Start of Block
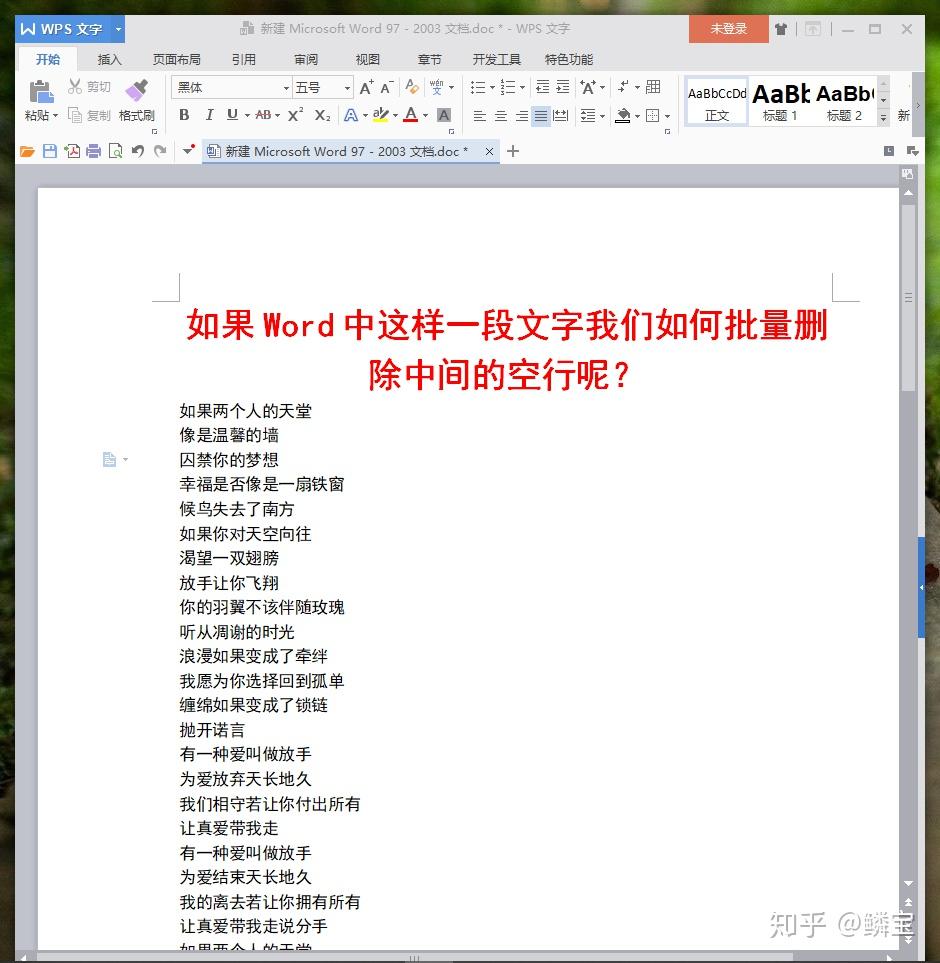Viewport: 940px width, 963px height.
Task: Switch to the 插入 ribbon tab
Action: pos(110,59)
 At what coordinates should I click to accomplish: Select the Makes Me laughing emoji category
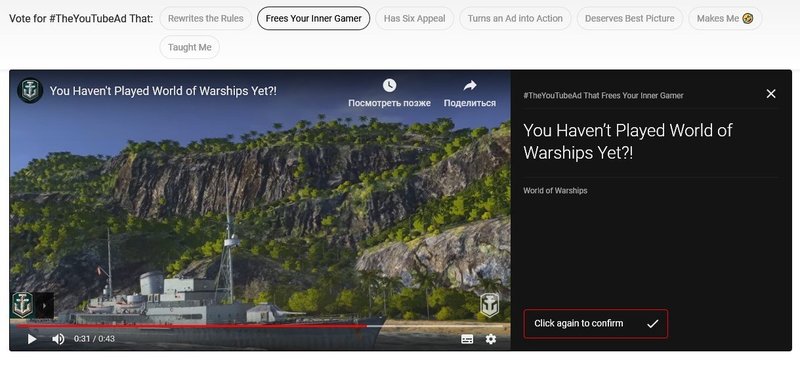click(x=725, y=18)
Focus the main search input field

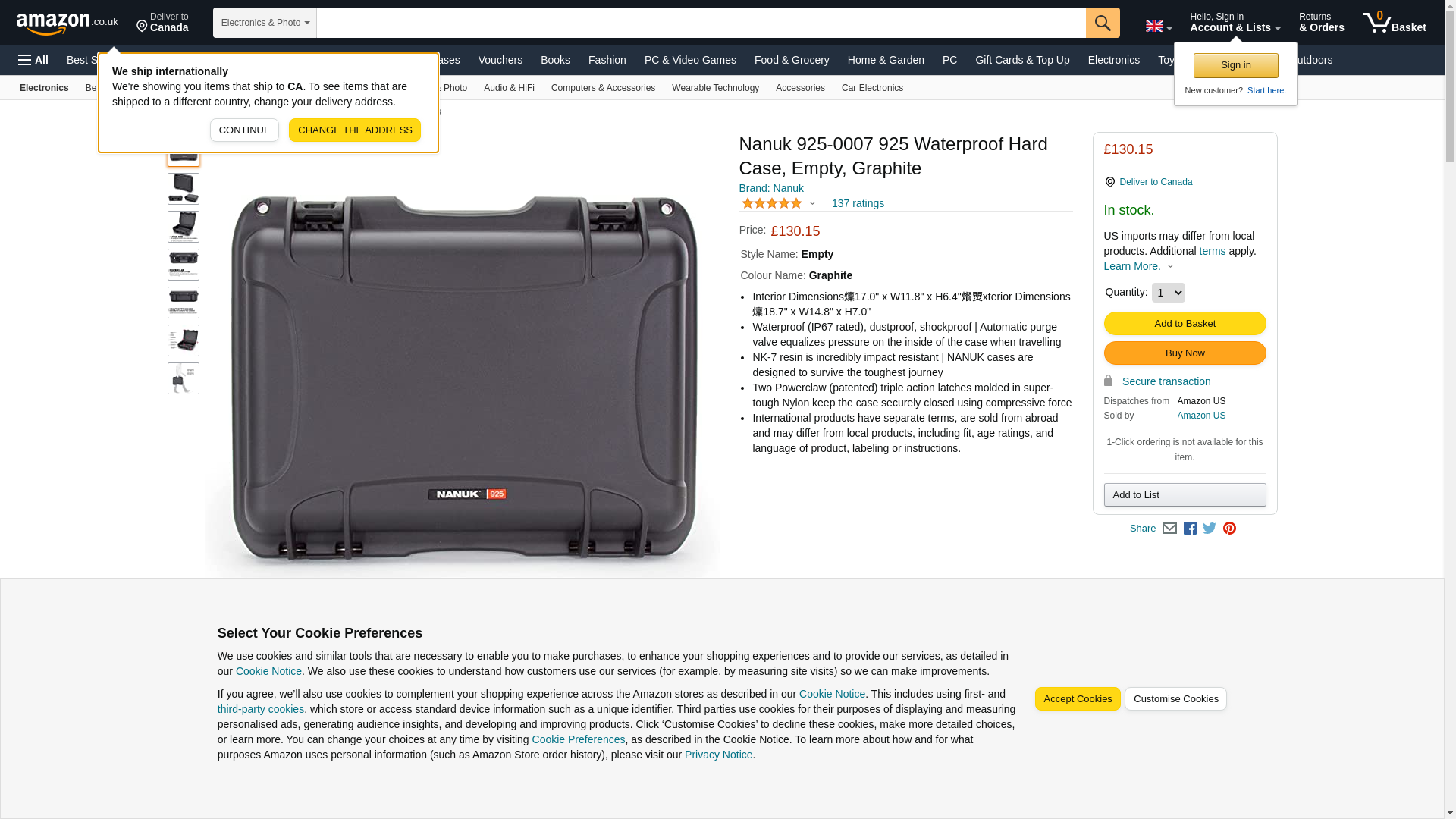point(701,23)
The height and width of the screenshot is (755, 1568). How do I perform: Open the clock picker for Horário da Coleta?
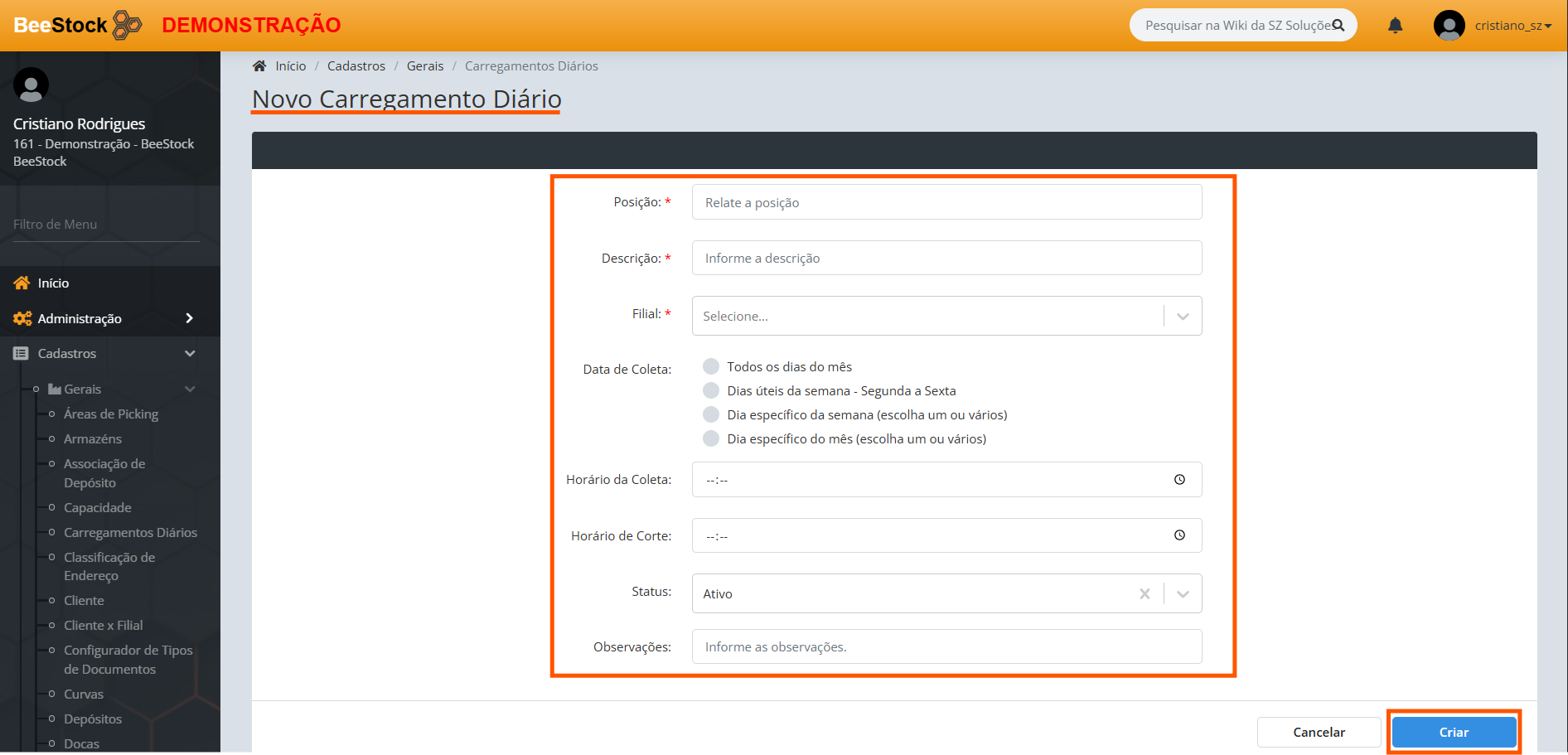1179,480
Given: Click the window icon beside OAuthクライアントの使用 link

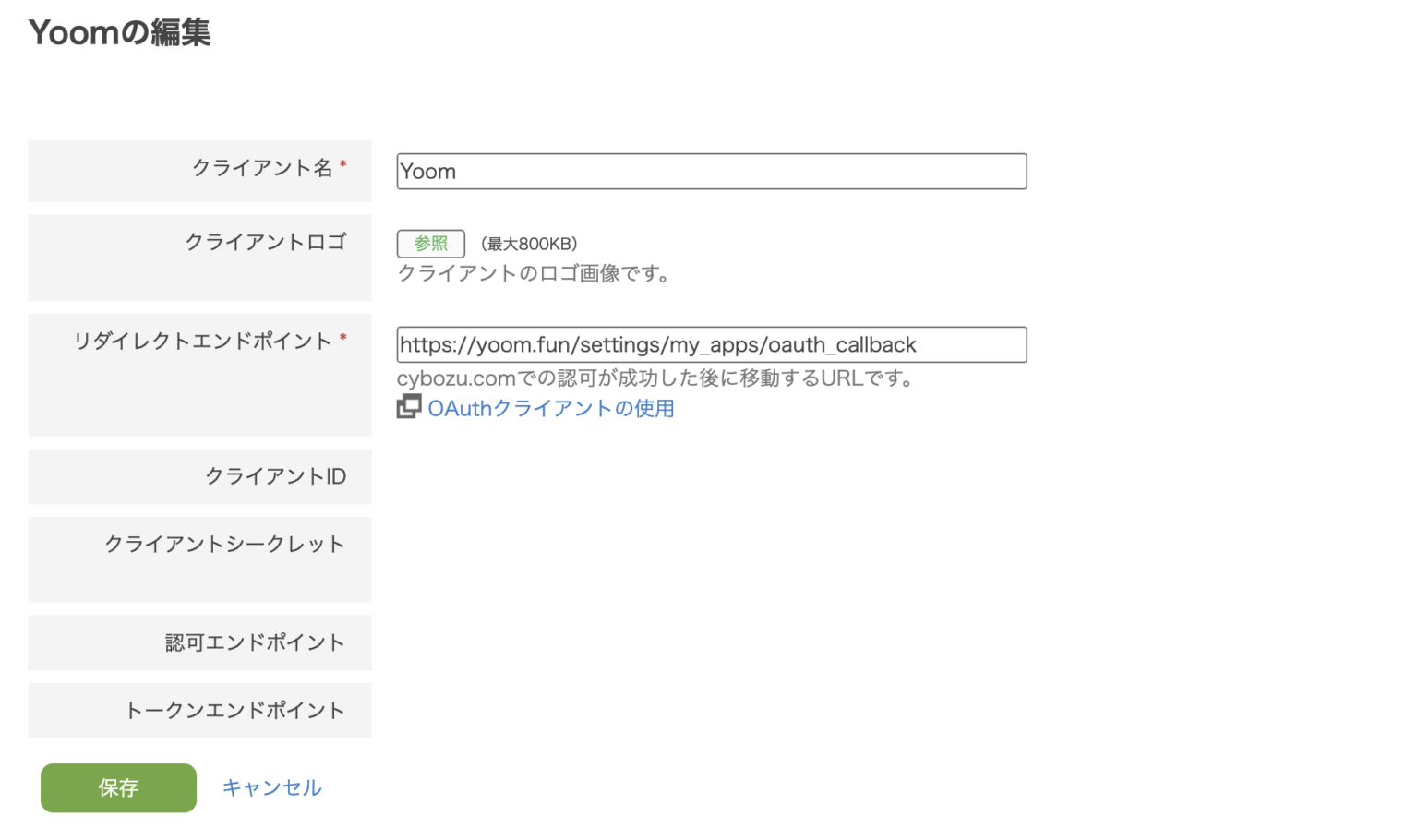Looking at the screenshot, I should tap(408, 406).
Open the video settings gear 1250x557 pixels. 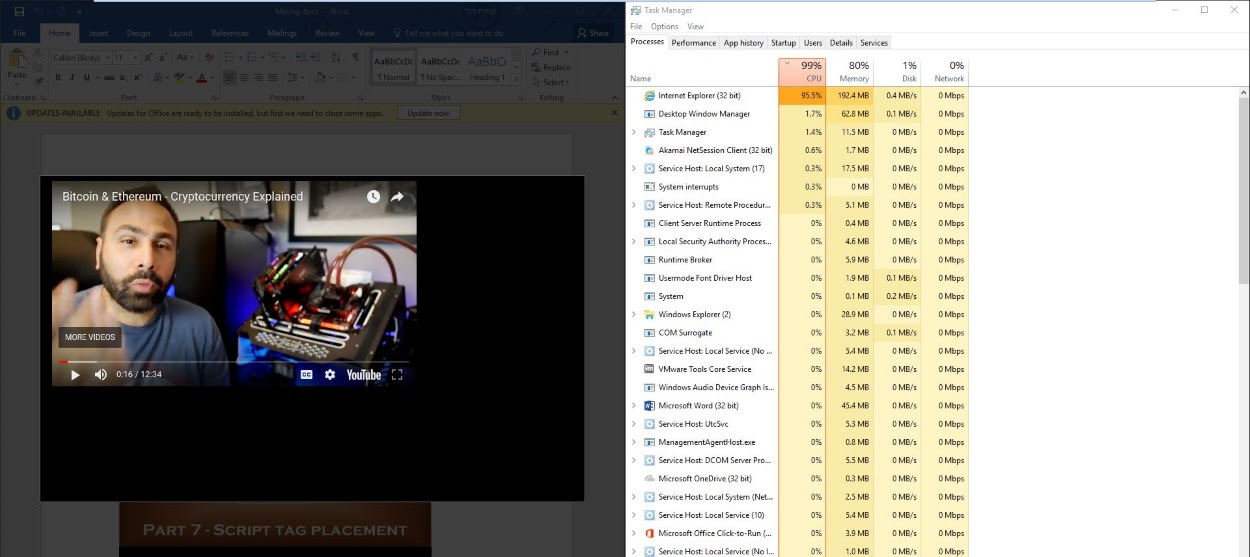tap(330, 375)
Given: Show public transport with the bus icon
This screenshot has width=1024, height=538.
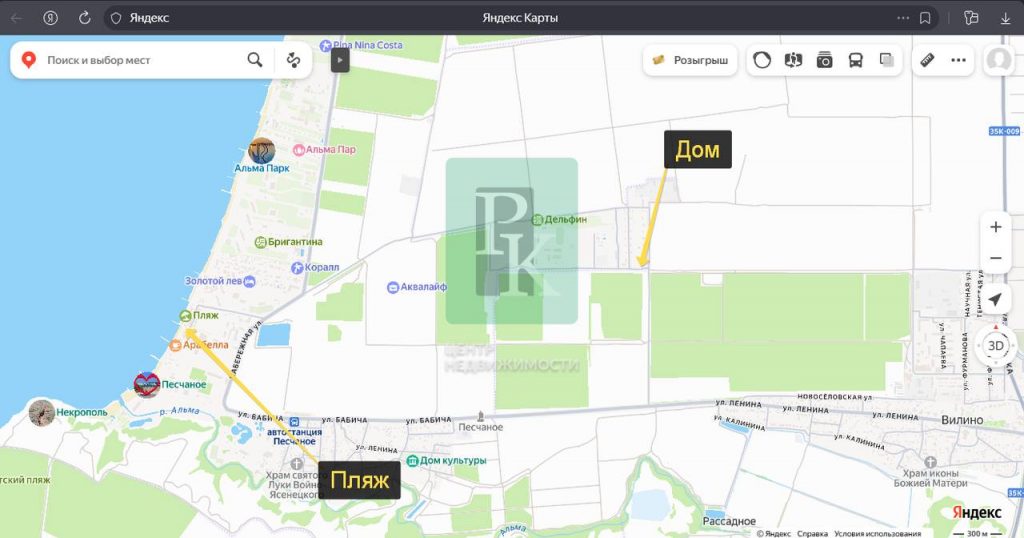Looking at the screenshot, I should point(856,60).
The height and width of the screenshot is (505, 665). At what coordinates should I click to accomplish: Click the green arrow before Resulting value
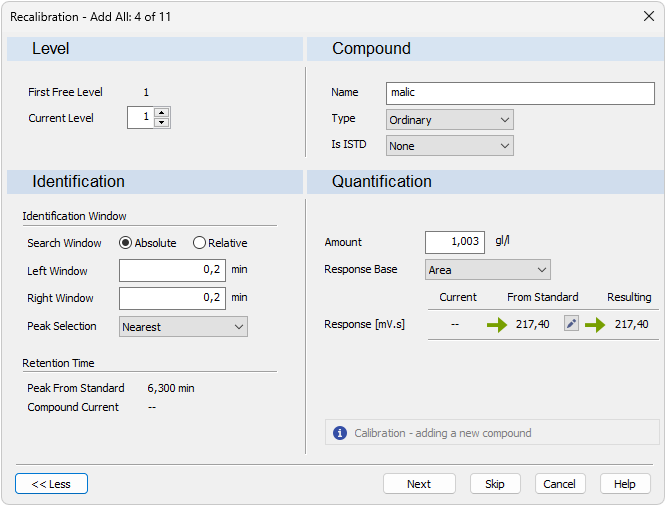(x=595, y=325)
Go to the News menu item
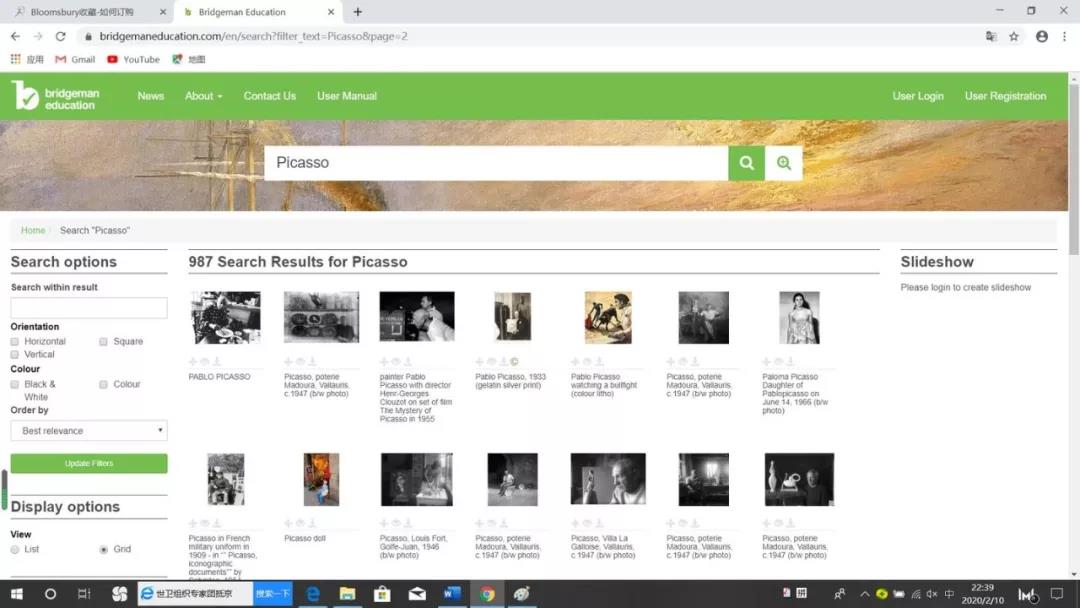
End of Block
The problem - Leave the pictures out and restate exactly the lines from the one that has "The height and width of the screenshot is (505, 665)." through the final line of the entries above, both ends included.

Reply -
The height and width of the screenshot is (505, 665). At what coordinates should I click to accomplish: Click the green arrow before Resulting value
(x=595, y=325)
Go to the News menu item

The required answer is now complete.